Pizzo da 700mila euro, due in manette

L'imprenditore aveva subito un attentato
dinamitardo, seguito dalla richiesta del pagamento del pizzo. Poi le catene avevano bloccato i
cancelli della sala Bingo

Palermo - Gli chiedono 700.000 euro di "pizzo", ma l’imprenditore palermitano, che gestisce la più grande sala Bingo a Moncalieri (Torino), denuncia i suoi estorsori che vengono arrestati. Una svolta nella lotta al racket delle estorsioni. A finire in manette sono stati due pluripregiudicati palermitani, Ottavio Magris, 37 anni e Calogero Pillitteri, 38 anni, sottoposti a fermo su disposizione della Dda di Palermo. Pillitteri è cognato di Francesco e Giovanni Bonanno, esponenti mafiosi di spicco.

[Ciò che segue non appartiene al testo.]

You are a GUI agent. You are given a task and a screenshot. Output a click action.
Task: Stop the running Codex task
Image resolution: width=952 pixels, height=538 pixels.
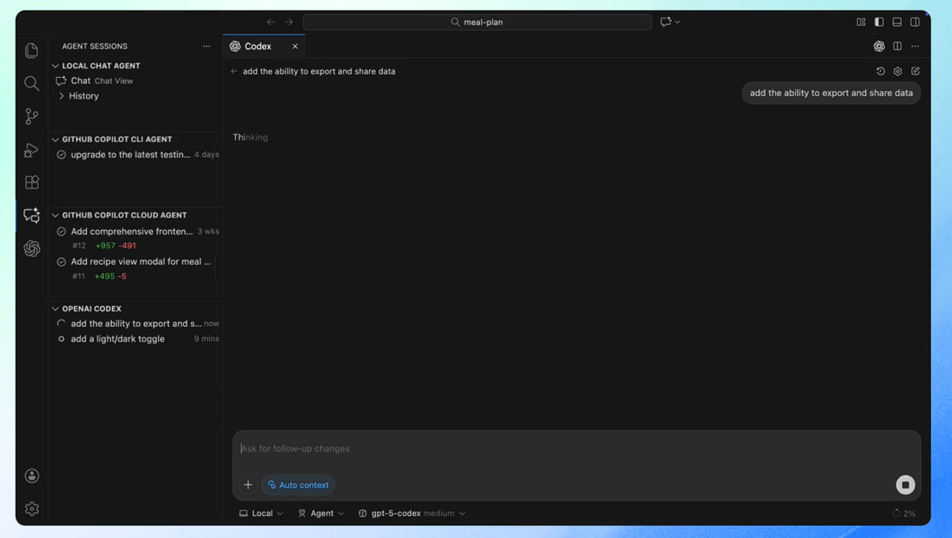tap(905, 485)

L’imprenditore alcuni mesi fa si è rivolto alla Polizia per denunciare di avere subito minacce e intimidazioni per costringerlo a pagare il pizzo. A incastrare i due estorsori, anche le intercettazioni ambientali e telefoniche disposte dai magistrati di Palermo. La vittima ha subito anche un attentato dinatimtardo, seguito dalla richiesta del pagamento di 700 mila euro. Contemporaneamente a questo episodio alcuni complici hanno legato con le catene i cancelli della sala Bingo di Moncalieri. Pillitteri è stato fermato a Palermo, mentre Magnis a Torino.